When I saw my first, my only, moose orchid, this season, I was in such a state of excitement that it looked to me to be up the right way, that is to say upside down.

ld-cryptostylis-subulata

Cryptostylis subulata, Stipiturus CP; Photographer: Leo Davis

Have a look.  Two narrow short roughly vertical petals at about 1 and 11 o’clock.  There are two sepals at just past 3 and just before 9 o’clock. That’s OK but where is the other sepal?  Are there it is, where it should be, at midday.  But hang on, it’s behind the flower stem (peduncle) and where is the column?
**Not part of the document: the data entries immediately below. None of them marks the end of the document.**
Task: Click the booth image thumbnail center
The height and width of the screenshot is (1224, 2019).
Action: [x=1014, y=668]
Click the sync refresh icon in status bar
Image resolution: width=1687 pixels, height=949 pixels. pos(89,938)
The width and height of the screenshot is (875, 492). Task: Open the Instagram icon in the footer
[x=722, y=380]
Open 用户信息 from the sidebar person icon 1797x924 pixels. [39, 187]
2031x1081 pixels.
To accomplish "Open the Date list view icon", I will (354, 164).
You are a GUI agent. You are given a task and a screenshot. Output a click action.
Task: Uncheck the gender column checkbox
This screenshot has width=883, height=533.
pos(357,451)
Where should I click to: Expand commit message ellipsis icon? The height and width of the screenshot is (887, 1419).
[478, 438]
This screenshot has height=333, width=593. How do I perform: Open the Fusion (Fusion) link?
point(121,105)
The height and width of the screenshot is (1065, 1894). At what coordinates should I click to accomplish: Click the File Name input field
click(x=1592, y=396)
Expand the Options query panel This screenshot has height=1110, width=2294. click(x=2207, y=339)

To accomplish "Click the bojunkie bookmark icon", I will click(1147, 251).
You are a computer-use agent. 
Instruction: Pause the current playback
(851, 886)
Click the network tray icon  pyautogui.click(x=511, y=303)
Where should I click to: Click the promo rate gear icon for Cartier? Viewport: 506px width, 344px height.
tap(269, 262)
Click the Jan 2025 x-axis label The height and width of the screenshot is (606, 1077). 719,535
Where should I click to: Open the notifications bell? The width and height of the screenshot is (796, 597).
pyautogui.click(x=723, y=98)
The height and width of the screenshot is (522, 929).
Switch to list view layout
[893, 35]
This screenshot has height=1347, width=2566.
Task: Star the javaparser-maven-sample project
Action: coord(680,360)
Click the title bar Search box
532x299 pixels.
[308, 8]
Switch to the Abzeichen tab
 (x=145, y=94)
ld-cryptostylis-subulata-with-labellum

Cyrtostylis subulata with labellum lifted; Photographer: Leo Davis

Holding the labellum up with a stick I found the column, the stigma and the pollinia, underneath the labellum.  The third sepal now appears to be at 6 o’clock.  And it all became clear.  This flower was up the right way (non resupinate) but it has turned forward, on its peduncle, by about 180o, to become upside down, but not in the manner of resupinate flowers, because it is back to front.  It is an inverted non resupinate flower.  Still with me?